Stevie Ray Vaughan Tribute – Review

Stevie Ray Vaughan Tribute

(Epic)
by Ryk McIntyre

I don’t know shit about the Blues, but I know what I like. And this video has it goin’ on, all except for the fact that it can’t bring Stevie Ray Vaughan back from the dead. Instead, it brings together several of the music’s royalty together for a tribute that does what a tribute is supposed to: Honor an artist we have lost, celebrate his life, and the music he served with it.

While most know Stevie from his faint brush with the rock ‘n’ roll mainstream, playing guitar on David Bowie’s Let’s Dance (and thereby saving it from totally sucking).
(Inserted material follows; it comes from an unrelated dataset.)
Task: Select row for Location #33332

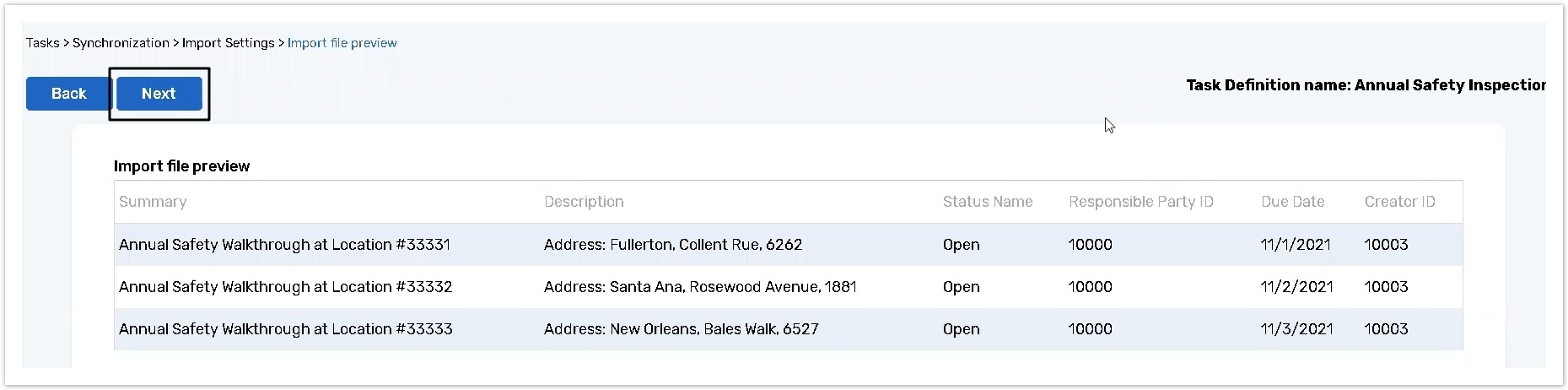Action: pyautogui.click(x=285, y=287)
He was the new golden boy of a music style that, while it won’t go away, needs new blood to thrive. Up until one helicopter ride gone all wrong, Stevie was a huge heart’s worth of rich blood, fierce guitar, and loud brash shouts.
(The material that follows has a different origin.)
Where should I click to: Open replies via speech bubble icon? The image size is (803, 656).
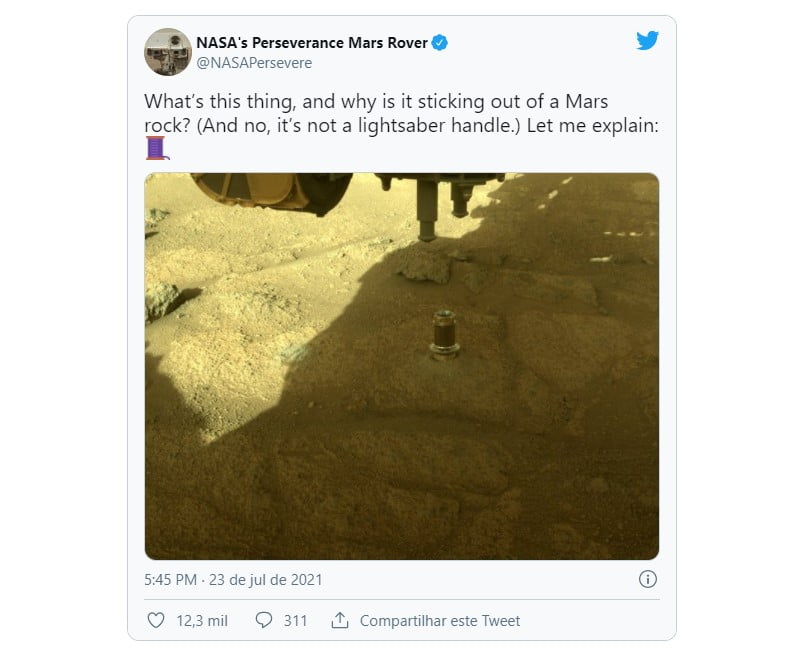point(264,620)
Coming to pay and play are Bonnie Raitt, Stevie’s brother and Fabulous Thunder Bird Jimmie Vaughan, B.B. King, Buddy Guy, Eric Clapton, Robert Cray, Art Neville, Dr. John, Double Trouble, and The Tilt-A-Whirl Band. The respect shows and flows. My favorite solo performance is Buddy Guy’s understated singing and economical playing on “Long Way From Home,” where he shows how much one note can give up if you work it hard enough. The three super-jams at the end must be heard. “Six Strings Down” is a fine example of how six guitarists can play together with nothing hurried, nothing lost – a mosaic that does justice to the term jam.
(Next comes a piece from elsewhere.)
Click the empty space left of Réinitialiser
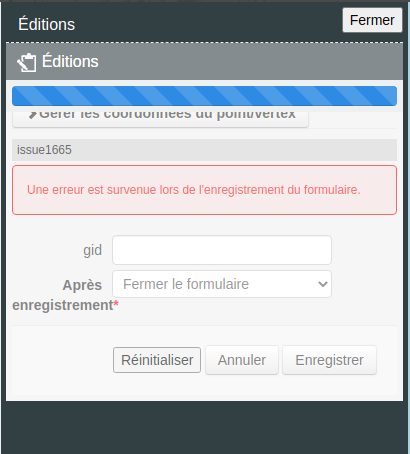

Full of interesting bits and remembrances, the video avoids all the maudlin pitfalls that could’ve turned it just mopey, even from Jimmie Vaughan, who truly celebrates the brother he had and the musician he was. Odd, but I can’t help wondering how Eric Clapton and Robert Cray felt. After all, but for chance and circumstance, they too would’ve been on that same helicopter. Sometimes you just never know how close you could be… and if you can’t live each day like it might be your last, at least you can play guitar like it is.